Now, others are starting to rebuild.

A new crypto-focused super PAC backed in part by Coinbase CEO Brian Armstrong has pumped over $1.2 million into television ads supporting House candidates over the last two months. The group, Fairshake, is worth keeping an eye on in the coming year as the crypto industry tries to insert itself into the 2024 elections.

The group has so far backed 13 incumbent lawmakers on both sides of the aisle. The candidates span the ideological spectrum, but all of them serve on the House Financial Services and Agriculture committees. The panels advanced landmark crypto legislation earlier this year, and digital asset firms are fighting to shore up support ahead of a floor vote.

The biggest beneficiaries of the spending, which hasn’t been previously reported, include House Financial Services Chair Patrick McHenry (R-N.C.), Rep. Dusty Johnson (R-S.D.) and Rep. Josh Gottheimer (D-N.J.). McHenry and Johnson are leading efforts on the House crypto bills, which Gottheimer has supported.

The group has also bought ads backing several House members in swing districts, including Reps. Don Davis (D-N.C.), Zach Nunn (R-Iowa), Steven Horsford (D-Nev.), Wiley Nickel (D-N.C.), Yadira Caraveo (D-Colo.) and Young Kim (R-Calif.).

Fairshake’s website says it supports candidates “committed to securing the United States as the home to innovators building the next generation of the internet.” (The group’s treasurer, Brandon Philipczyk, declined to comment.)

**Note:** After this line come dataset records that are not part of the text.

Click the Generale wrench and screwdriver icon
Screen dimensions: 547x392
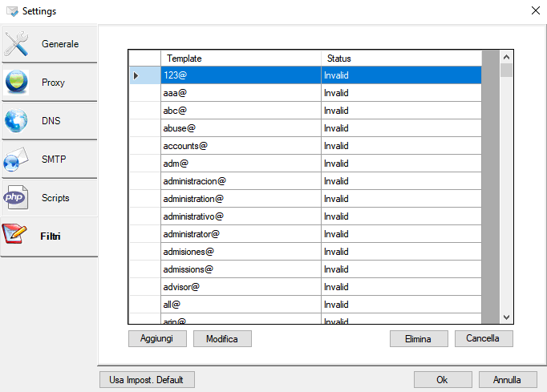pos(16,44)
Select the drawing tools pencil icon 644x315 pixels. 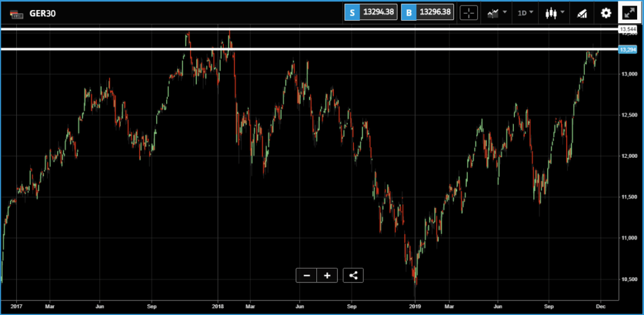coord(582,13)
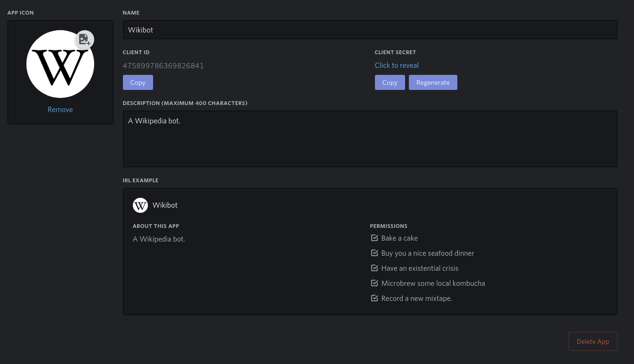Copy the Client Secret

390,82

The ads don’t explicitly focus on crypto regulation — hardly a kitchen table issue that can swing an election. Many feature images of the candidates and their districts over narrated biographical information. They tout candidates as bipartisan problem solvers and focus broadly on economic issues.

But nearly all the ads mention that the lawmakers have worked to “attract the jobs of the future” and build “the next generation of the internet” in the U.S. — a veiled reference to crypto.

In the months to come, the group is expected to get behind more pro-crypto candidates, including in the Senate, according to a person with direct knowledge who wasn’t authorized to speak publicly.

While Armstrong has publicly pledged his financial support, the full scope of Fairshake’s fundraising is unclear because of the lag in super PAC disclosures. Johnson said last month that he was unaware who funded the Fairshake ads backing him, according to South Dakota News Watch.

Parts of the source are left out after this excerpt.